Néanmoins, à ce jour, très peu d’accords de branche ont été étendus et aucune branche professionnelle n’a encore présenté son référentiel pour être homologué.  Une instruction interministérielle publiée le 20 juin dernier indique que le ministère du Travail pilotera un groupe d’appui technique, chargé d’accompagner les branches dans le processus d’élaboration des référentiels professionnels.

De plus, les entreprises de 50 salariés ou plus, avec au moins 50% des effectifs exposé au-delà des seuils fixés, sont obligées de signer un accord d’entreprise, de groupe ou de branche étendu afin de mettre en place un plan d’action. En 2018, ces entreprises devront négocier un accord dès lors que 25% de leurs effectifs sont soumis au-delà des seuils à au moins un des 10 facteurs de pénibilité (effectif apprécié au 31 décembre de chaque année).

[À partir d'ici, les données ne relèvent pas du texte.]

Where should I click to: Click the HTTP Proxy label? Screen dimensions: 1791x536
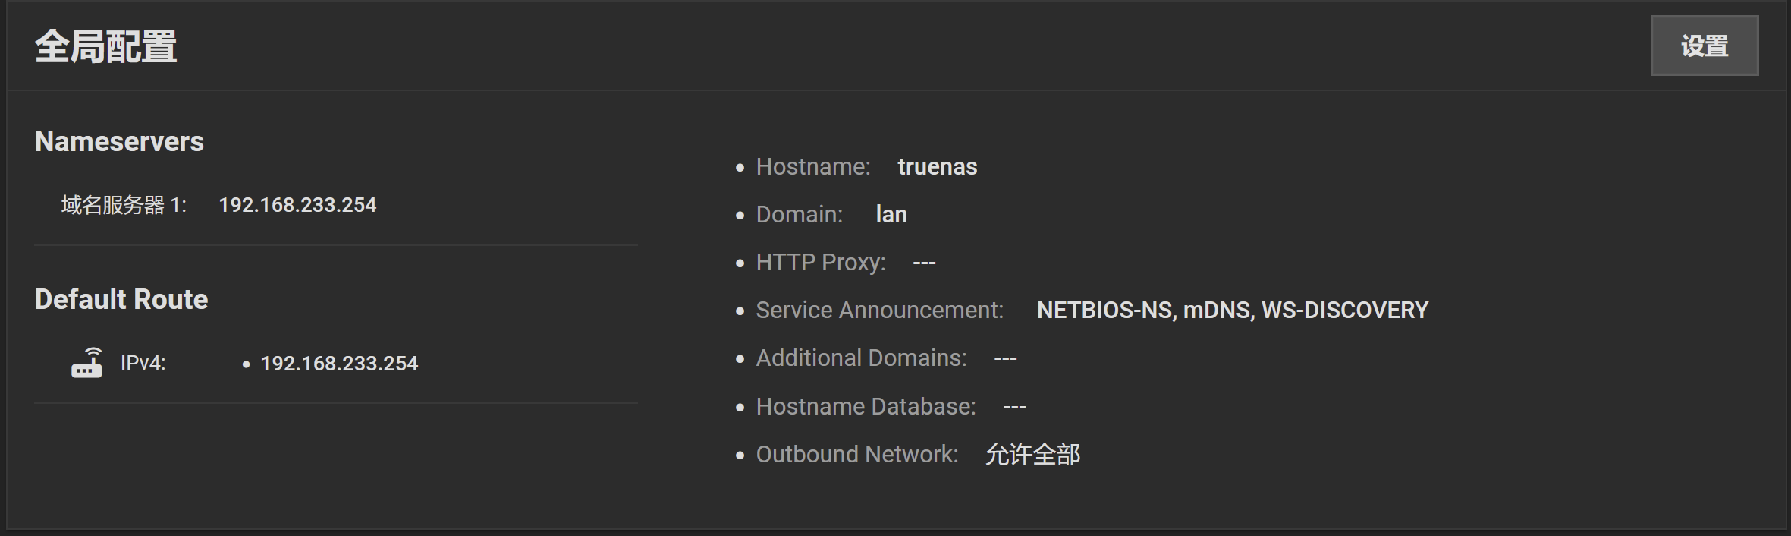point(821,263)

Le pilotage du compte pénibilité s’avère donc plutôt difficile, avec les chefs d’entreprises qui décrivent le dispositif  « usine à gaz », impraticable sur le terrain. Certains ont même réclamé un report des six derniers critères d’exposition. D’autres considèrent nécessaire d’examiner aussi l’articulation du C3P avec les autres dispositifs existants, comme les carrières longues ou encore la retraite progressive.   Il serait donc correct de conclure que le calibrage du dispositif demeure incertain et il pourrait à l’avenir nécessiter des adaptations.